── Supplied records ──
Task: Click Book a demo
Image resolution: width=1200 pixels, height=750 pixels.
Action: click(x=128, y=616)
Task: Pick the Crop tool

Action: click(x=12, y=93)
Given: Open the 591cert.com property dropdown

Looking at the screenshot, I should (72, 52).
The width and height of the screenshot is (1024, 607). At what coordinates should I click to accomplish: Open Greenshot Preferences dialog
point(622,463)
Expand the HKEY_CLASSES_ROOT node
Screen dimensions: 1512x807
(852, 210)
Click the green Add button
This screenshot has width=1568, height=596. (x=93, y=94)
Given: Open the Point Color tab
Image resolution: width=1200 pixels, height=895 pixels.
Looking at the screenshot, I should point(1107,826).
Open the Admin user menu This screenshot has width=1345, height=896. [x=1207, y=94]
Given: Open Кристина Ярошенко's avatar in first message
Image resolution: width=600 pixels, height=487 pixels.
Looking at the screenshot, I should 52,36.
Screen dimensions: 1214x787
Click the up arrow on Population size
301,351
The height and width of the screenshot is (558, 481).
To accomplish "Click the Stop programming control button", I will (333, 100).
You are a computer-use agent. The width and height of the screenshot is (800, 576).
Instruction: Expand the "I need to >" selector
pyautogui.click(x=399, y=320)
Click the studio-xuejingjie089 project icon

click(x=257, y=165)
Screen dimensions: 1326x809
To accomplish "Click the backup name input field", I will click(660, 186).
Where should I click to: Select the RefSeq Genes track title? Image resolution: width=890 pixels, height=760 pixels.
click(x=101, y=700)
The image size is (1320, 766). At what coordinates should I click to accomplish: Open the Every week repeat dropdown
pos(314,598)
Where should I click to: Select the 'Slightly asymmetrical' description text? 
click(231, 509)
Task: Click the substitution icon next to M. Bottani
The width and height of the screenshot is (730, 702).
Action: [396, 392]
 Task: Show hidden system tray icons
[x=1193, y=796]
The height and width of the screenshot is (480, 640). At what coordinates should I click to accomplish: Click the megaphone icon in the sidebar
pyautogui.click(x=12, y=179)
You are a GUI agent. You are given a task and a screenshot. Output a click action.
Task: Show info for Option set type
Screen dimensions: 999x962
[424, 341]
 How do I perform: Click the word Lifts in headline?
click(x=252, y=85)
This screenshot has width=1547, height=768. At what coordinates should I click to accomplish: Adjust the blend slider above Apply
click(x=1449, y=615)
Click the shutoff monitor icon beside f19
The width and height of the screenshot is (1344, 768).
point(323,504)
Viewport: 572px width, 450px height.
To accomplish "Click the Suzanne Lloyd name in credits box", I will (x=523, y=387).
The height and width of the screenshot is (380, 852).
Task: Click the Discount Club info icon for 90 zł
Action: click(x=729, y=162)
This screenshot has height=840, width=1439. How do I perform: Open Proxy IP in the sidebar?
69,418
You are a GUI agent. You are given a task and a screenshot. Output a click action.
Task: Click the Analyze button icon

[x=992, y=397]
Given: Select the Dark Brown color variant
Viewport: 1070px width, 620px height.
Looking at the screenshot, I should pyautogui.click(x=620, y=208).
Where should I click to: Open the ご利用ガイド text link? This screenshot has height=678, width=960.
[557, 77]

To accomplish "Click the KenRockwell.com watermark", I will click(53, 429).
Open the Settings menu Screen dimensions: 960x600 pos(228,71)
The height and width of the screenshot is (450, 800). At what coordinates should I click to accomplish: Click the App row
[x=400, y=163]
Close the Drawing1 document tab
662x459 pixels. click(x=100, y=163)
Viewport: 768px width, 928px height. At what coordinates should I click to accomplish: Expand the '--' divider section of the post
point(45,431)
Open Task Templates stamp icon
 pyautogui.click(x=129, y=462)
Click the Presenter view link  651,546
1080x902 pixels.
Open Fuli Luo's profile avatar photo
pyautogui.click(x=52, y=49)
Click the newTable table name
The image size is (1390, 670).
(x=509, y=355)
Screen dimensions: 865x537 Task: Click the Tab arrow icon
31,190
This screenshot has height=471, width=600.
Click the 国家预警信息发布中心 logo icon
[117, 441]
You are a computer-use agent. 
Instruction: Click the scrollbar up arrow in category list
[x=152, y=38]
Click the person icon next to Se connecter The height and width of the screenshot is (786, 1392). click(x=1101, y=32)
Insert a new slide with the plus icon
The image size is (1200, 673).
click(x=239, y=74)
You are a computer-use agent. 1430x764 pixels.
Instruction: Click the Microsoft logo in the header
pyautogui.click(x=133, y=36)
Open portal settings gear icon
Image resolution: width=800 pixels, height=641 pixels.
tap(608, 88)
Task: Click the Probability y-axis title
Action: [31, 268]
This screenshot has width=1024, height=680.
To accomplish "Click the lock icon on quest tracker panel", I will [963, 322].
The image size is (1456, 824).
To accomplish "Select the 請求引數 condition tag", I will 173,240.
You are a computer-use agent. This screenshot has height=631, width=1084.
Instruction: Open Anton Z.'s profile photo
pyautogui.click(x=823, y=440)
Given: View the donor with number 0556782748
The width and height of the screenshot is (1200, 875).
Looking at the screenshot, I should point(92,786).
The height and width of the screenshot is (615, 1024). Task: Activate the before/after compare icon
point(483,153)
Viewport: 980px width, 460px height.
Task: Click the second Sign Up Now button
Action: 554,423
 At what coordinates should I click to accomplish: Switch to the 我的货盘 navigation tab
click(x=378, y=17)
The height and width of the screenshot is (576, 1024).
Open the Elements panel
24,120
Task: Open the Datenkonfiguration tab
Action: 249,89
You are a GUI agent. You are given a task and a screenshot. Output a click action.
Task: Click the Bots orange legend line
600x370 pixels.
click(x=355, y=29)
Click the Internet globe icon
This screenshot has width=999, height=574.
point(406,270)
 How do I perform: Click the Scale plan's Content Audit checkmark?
───
What the exercise asks:
Copy out the full set of records precisely, leaving nothing out.

Exercise output:
Task: Click Book a demo
Image resolution: width=1200 pixels, height=750 pixels.
Action: click(x=128, y=616)
Task: Pick the Crop tool

Action: click(x=12, y=93)
Given: Open the 591cert.com property dropdown

Looking at the screenshot, I should (72, 52).
The width and height of the screenshot is (1024, 607). At what coordinates should I click to accomplish: Open Greenshot Preferences dialog
point(622,463)
Expand the HKEY_CLASSES_ROOT node
Screen dimensions: 1512x807
(852, 210)
Click the green Add button
This screenshot has width=1568, height=596. (x=93, y=94)
Given: Open the Point Color tab
Image resolution: width=1200 pixels, height=895 pixels.
Looking at the screenshot, I should point(1107,826).
Open the Admin user menu This screenshot has width=1345, height=896. [x=1207, y=94]
Given: Open Кристина Ярошенко's avatar in first message
Image resolution: width=600 pixels, height=487 pixels.
Looking at the screenshot, I should 52,36.
Screen dimensions: 1214x787
Click the up arrow on Population size
301,351
The height and width of the screenshot is (558, 481).
To accomplish "Click the Stop programming control button", I will (333, 100).
You are a computer-use agent. The width and height of the screenshot is (800, 576).
Instruction: Expand the "I need to >" selector
pyautogui.click(x=399, y=320)
Click the studio-xuejingjie089 project icon

click(x=257, y=165)
Screen dimensions: 1326x809
To accomplish "Click the backup name input field", I will click(660, 186).
Where should I click to: Select the RefSeq Genes track title? Image resolution: width=890 pixels, height=760 pixels.
click(x=101, y=700)
The image size is (1320, 766). At what coordinates should I click to accomplish: Open the Every week repeat dropdown
pos(314,598)
Where should I click to: Select the 'Slightly asymmetrical' description text? 
click(231, 509)
Task: Click the substitution icon next to M. Bottani
The width and height of the screenshot is (730, 702).
Action: [396, 392]
 Task: Show hidden system tray icons
[x=1193, y=796]
The height and width of the screenshot is (480, 640). At what coordinates should I click to accomplish: Click the megaphone icon in the sidebar
pyautogui.click(x=12, y=179)
You are a GUI agent. You are given a task and a screenshot. Output a click action.
Task: Show info for Option set type
Screen dimensions: 999x962
[424, 341]
 How do I perform: Click the word Lifts in headline?
click(x=252, y=85)
This screenshot has width=1547, height=768. At what coordinates should I click to accomplish: Adjust the blend slider above Apply
click(x=1449, y=615)
Click the shutoff monitor icon beside f19
The width and height of the screenshot is (1344, 768).
point(323,504)
Viewport: 572px width, 450px height.
To accomplish "Click the Suzanne Lloyd name in credits box", I will (x=523, y=387).
The height and width of the screenshot is (380, 852).
Task: Click the Discount Club info icon for 90 zł
Action: click(x=729, y=162)
This screenshot has height=840, width=1439. How do I perform: Open Proxy IP in the sidebar?
69,418
You are a GUI agent. You are given a task and a screenshot. Output a click action.
Task: Click the Analyze button icon

[x=992, y=397]
Given: Select the Dark Brown color variant
Viewport: 1070px width, 620px height.
Looking at the screenshot, I should pyautogui.click(x=620, y=208).
Where should I click to: Open the ご利用ガイド text link? This screenshot has height=678, width=960.
[557, 77]

To accomplish "Click the KenRockwell.com watermark", I will click(53, 429).
Open the Settings menu Screen dimensions: 960x600 pos(228,71)
The height and width of the screenshot is (450, 800). At what coordinates should I click to accomplish: Click the App row
[x=400, y=163]
Close the Drawing1 document tab
662x459 pixels. click(x=100, y=163)
Viewport: 768px width, 928px height. At what coordinates should I click to accomplish: Expand the '--' divider section of the post
point(45,431)
Open Task Templates stamp icon
 pyautogui.click(x=129, y=462)
Click the Presenter view link  651,546
1080x902 pixels.
Open Fuli Luo's profile avatar photo
pyautogui.click(x=52, y=49)
Click the newTable table name
The image size is (1390, 670).
(x=509, y=355)
Screen dimensions: 865x537 Task: Click the Tab arrow icon
31,190
This screenshot has height=471, width=600.
Click the 国家预警信息发布中心 logo icon
[117, 441]
You are a computer-use agent. 
Instruction: Click the scrollbar up arrow in category list
[x=152, y=38]
Click the person icon next to Se connecter The height and width of the screenshot is (786, 1392). click(x=1101, y=32)
Insert a new slide with the plus icon
The image size is (1200, 673).
click(x=239, y=74)
You are a computer-use agent. 1430x764 pixels.
Instruction: Click the Microsoft logo in the header
pyautogui.click(x=133, y=36)
Open portal settings gear icon
Image resolution: width=800 pixels, height=641 pixels.
tap(608, 88)
Task: Click the Probability y-axis title
Action: [31, 268]
This screenshot has width=1024, height=680.
To accomplish "Click the lock icon on quest tracker panel", I will [963, 322].
The image size is (1456, 824).
To accomplish "Select the 請求引數 condition tag", I will 173,240.
You are a computer-use agent. This screenshot has height=631, width=1084.
Instruction: Open Anton Z.'s profile photo
pyautogui.click(x=823, y=440)
Given: View the donor with number 0556782748
The width and height of the screenshot is (1200, 875).
Looking at the screenshot, I should point(92,786).
The height and width of the screenshot is (615, 1024). Task: Activate the before/after compare icon
point(483,153)
Viewport: 980px width, 460px height.
Task: Click the second Sign Up Now button
Action: 554,423
 At what coordinates should I click to accomplish: Switch to the 我的货盘 navigation tab
click(x=378, y=17)
The height and width of the screenshot is (576, 1024).
Open the Elements panel
24,120
Task: Open the Datenkonfiguration tab
Action: 249,89
You are a GUI agent. You are given a task and a screenshot. Output a click action.
Task: Click the Bots orange legend line
600x370 pixels.
click(x=355, y=29)
Click the Internet globe icon
This screenshot has width=999, height=574.
point(406,270)
 How do I perform: Click the Scale plan's Content Audit checkmark?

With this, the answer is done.